Паренек убежал, а спустя несколько минут дивизион, перемахнув высотку, развернулся на противоположном рубеже и тут же открыл огонь по «пантерам».

Поручив Великому уточнить обстановку у соседей, Дремов поспешил встретить бежавшего со стороны переднего края полкового разведчика капитана Сорокина. Взмахивая руками в сторону правого фланга, разведчик выкрикивал:

— Танки! Танки! Развернулись сюда!

Дремов увидел, как несколько танков неслись с сумасшедшей скоростью в сторону его НП. Через несколько минут они оказались совсем рядом.

— Ложись! — крикнул он во всю мощь своего голоса, как бы стараясь заглушить нараставший грохот. И тут, когда один из танков приблизился вплотную к траншеям наблюдательного пункта, в ходе сообщения вдруг появился солдатик с широко раскрытыми обезумевшими глазами. Ничего не видя перед собой, он бежал длинными прыжками, а оказавшись в конце хода сообщения, бросился на высокую земляную стенку, подпрыгнул, и намертво ухватился за колючий куст. Его тело безжизненно повисло в воздухе.

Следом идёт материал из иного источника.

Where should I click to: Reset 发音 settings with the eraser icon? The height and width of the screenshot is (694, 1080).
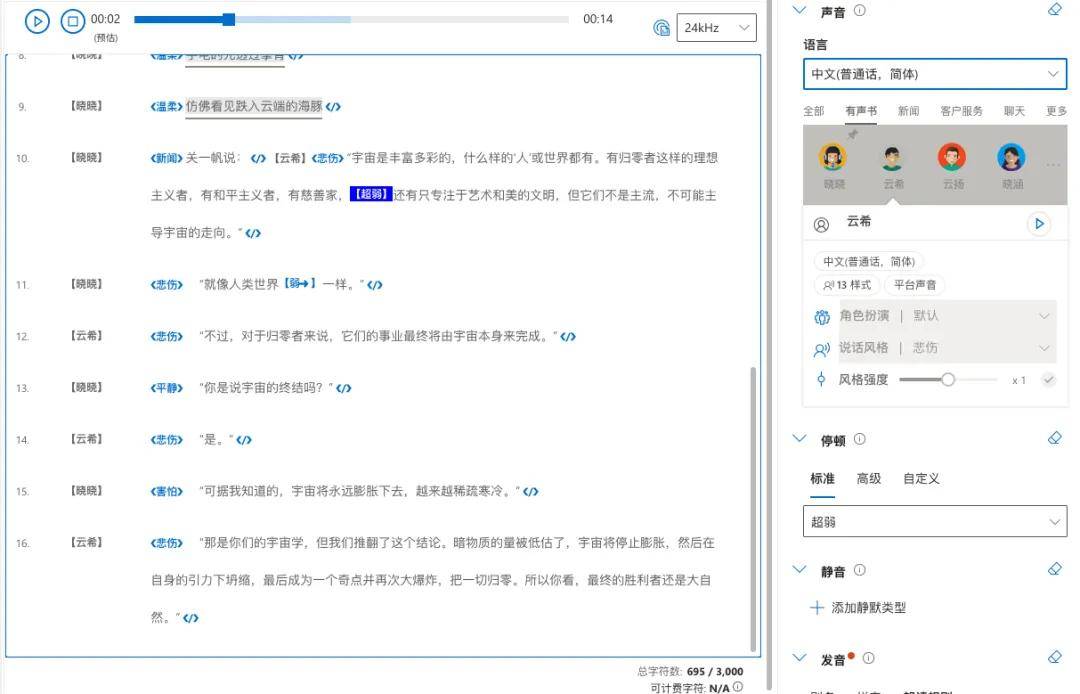coord(1054,657)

— Ты куда! — закричал Иван Николаевич, дернув солдата за ремень. Тот, вытянувшись, очумело моргал глазами, а когда гусеницы танка блеснули ему в лицо, упал на дно траншеи.

Один танк прорвался через НП, другие промчались рядом. Тут же послышался пушечный огонь за рощей. По танкам били артиллеристы.

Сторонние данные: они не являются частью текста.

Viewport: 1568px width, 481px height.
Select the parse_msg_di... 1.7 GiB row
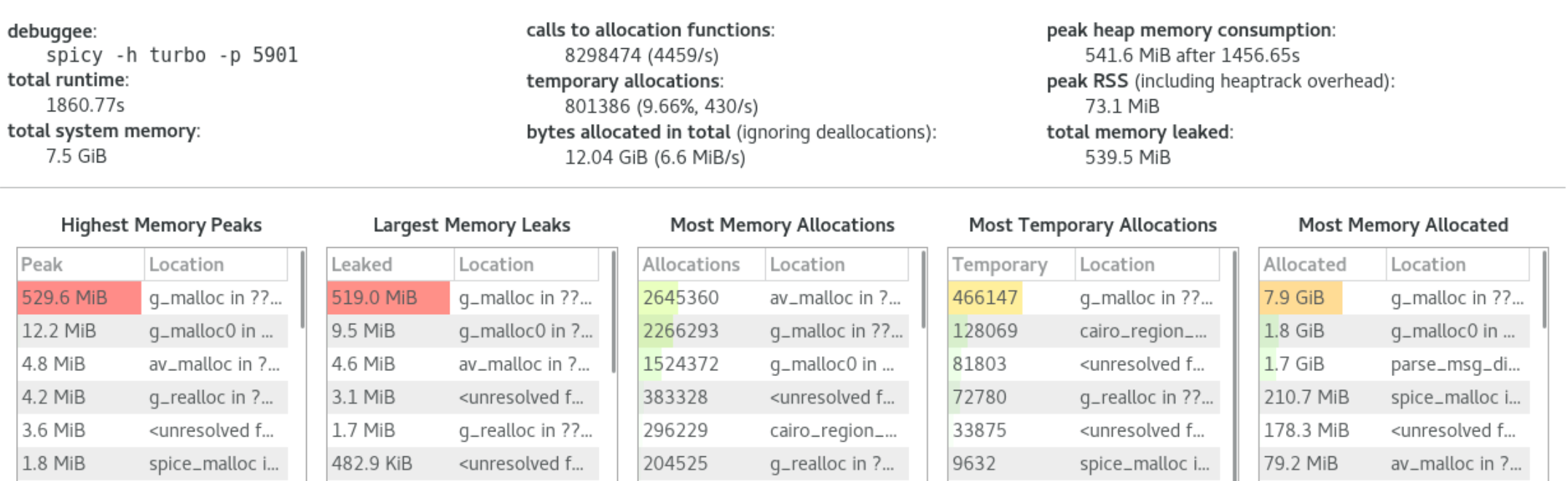coord(1395,364)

— Рацию! — выкрикнул Дремов, а когда оглянулся, то увидел над ячейкой начальника штаба глубокий след гусеницы. Великий рванулся к нему и тут же упал навзничь.

— Что с тобой? — наклонился к нему Дремов.

— Да так… Пройдет, — простонал Великий.

— Садись отдышись, — проговорил Дремов, помогая майору выпрямиться. Опустив на грудь отяжелевшую голову, Великий слабо постанывал.

К Дремову поспешил немолодой рыжеусый сержант — начальник дивизионной радиостанции.

— Рацию починил, товарищ командир. Прикажете вызывать комдива?

— Да, да. Вызывай!


* * *


Ставя Дремову задачу по обеспечению контратаки, Булатов предупредил:

— Имейте в виду: полки второго эшелона после контратаки будут отведены в тыл для выполнения других задач.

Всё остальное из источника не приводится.